2020-04-11

Social Marketing is Ruining Social Media. And Marketing.

Matt Wurst

VP, Client Management

Clickbait alert! Really, this headline should read:

BAD Social Marketing is Ruining Social Media.And Marketing.”

But in many ways, this exemplifies one of the biggest challenges for marketers today: social media and social marketing are two very different things. They cannot, and must not, be thought of as interchangeable concepts. Here is how to separate them:

Social media consists of a number of constantly-evolving digital platforms used by billions of diverse audiences with different expectations and needs.

Social marketing is how brands are planning and executing content and communication strategies on social media. The latter is just a small subset of the former.

As one of the earliest proponents and providers of social marketing strategy and tactics for brands over a decade ago, I now find myself explaining to clients, partners, and anyone else who will listen that social marketing is no longer an obvious, turnkey, repeatable model for brands. Not even the best content can guarantee success. Nor can engagement, alone, be relied upon to drive the business results that most previously assumed or took for granted for the better part of the last decade.

From Like… to Love

Before there was social marketing, social media platforms were far less developed, structured, and regulated (some may argue that the regulation still has a ways to go, but we’ll leave that for another time and place). The investment of marketing and advertising dollars in digital and social became a feedback loop for growth and development in the early part of the last decade.

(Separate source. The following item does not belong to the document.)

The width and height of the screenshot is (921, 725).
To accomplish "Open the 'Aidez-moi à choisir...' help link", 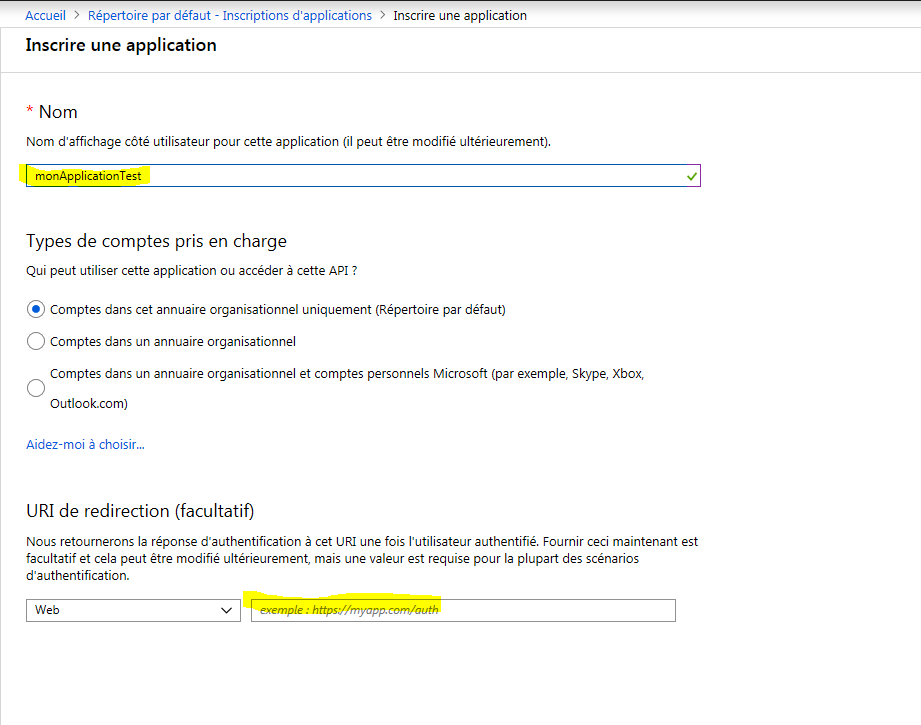I will pyautogui.click(x=85, y=444).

As the platforms attracted more users, more brands naturally followed. “Free,” organic reach opened the floodgates and gave way to a crowded, competitive media landscape as everyone competed with each other for attention. That kicked off a cycle that drove greater revenue, spurred investment in the development of features, products, and services to… bring in even MORE revenue. And so on.

As marketers, we fell in love with the enhanced creative canvases that these platforms could provide. We became transfixed with the targeting capabilities and hypnotized by the insightful data they offer. The value exchange radically transformed on both sides, with brands wanting more… and consumers demanding more. So was it love… or was it lust?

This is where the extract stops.